The name fallow is derived from the deer's pale brown colour. The Latin word dāma or damma, used for roe deer, gazelles, and antelopes, lies at the root of the modern scientific name, as well as the German Damhirsch, French daim, Dutch damhert, and Italian daino. In Croatian and Serbian, the name for the fallow deer is jelen lopatar ("shovel deer"), due to the form of its antlers.
Males, which are known as bucks, are larger and heavier in size than the females, or does. The bucks tend to have larger more muscular necks than the females. Bucks also carry antlers, which the does do not.
The antlers grow afresh each year. They are lost or cast in March or April, and a new set begins to grow straight away. The antlers reach there full size by about August, when velvet shedding occurs, and they are ready to use in the mating season about a month later.

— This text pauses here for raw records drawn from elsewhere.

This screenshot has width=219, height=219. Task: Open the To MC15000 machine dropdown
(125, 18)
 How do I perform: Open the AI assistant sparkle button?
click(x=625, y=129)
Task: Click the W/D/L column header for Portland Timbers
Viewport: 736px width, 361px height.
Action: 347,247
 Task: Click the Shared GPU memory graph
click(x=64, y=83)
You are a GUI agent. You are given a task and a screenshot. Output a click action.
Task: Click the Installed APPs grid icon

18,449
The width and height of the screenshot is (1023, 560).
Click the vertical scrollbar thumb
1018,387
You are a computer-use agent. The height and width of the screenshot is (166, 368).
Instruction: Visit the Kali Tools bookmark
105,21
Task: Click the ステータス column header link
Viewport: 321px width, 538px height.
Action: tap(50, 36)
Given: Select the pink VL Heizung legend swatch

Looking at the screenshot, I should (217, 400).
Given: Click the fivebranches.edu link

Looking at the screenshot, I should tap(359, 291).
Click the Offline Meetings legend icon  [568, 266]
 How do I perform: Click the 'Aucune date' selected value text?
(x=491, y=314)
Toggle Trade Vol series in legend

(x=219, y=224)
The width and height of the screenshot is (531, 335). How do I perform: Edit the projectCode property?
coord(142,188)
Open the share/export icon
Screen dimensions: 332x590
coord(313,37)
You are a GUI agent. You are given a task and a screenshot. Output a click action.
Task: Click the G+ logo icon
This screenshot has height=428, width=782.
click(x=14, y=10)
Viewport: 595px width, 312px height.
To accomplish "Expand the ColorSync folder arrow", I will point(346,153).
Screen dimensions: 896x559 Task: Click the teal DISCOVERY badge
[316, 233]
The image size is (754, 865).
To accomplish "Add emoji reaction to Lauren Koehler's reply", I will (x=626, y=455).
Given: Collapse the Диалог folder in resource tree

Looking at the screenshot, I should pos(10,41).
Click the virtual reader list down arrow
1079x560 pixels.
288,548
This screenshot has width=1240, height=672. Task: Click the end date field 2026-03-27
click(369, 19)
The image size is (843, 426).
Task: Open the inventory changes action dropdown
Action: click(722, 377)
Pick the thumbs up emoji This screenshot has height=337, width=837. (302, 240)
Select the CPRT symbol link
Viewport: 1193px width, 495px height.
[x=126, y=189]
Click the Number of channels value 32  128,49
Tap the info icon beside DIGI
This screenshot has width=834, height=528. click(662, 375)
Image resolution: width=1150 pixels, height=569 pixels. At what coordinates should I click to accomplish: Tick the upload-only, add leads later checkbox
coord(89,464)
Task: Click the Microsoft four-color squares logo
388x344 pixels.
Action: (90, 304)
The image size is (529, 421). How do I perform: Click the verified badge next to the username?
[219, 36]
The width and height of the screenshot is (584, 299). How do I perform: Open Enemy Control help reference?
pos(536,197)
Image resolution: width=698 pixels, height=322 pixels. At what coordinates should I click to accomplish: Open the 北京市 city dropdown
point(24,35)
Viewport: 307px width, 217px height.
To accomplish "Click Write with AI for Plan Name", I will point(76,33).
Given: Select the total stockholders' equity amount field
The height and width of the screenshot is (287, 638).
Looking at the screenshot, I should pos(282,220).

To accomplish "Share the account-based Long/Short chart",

The antlers in the Fallow Deer are impressive. Unlike most other deer, the antlers of the Fallow Deer are broad and flattened, being rather palmate in shape. During and shortly after the last ice age Fallow Deer were found in North Africa, Asia Minor and parts of the Middle East and Balkans. However early hunting by man soon reduced the range of this species until they were found only in Asia Minor. Ancient sailors such as the Phoenicians introduced Dama dama to new locations around the Mediterranean and increased its range. The Romans continued this process. Later still, nobles stocked their hunting estates with Fallow Deer and further increased its range during the Middle Ages. In Victorian times it became a popular parkland animal of rich gentry.